_PROBLEM TO WORK ON_. Please transcribe the line with "You are a GUI" and the lines after it through the end of the listing below, keeping both ends and nothing more.

_DATA FOR PROCESSING_.
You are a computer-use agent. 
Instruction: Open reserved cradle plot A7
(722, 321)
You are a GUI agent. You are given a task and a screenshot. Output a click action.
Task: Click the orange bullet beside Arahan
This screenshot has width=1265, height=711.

_REPLY TO THE EXERCISE_.
You are a GUI agent. You are given a task and a screenshot. Output a click action.
Task: Click the orange bullet beside Arahan
This screenshot has width=1265, height=711.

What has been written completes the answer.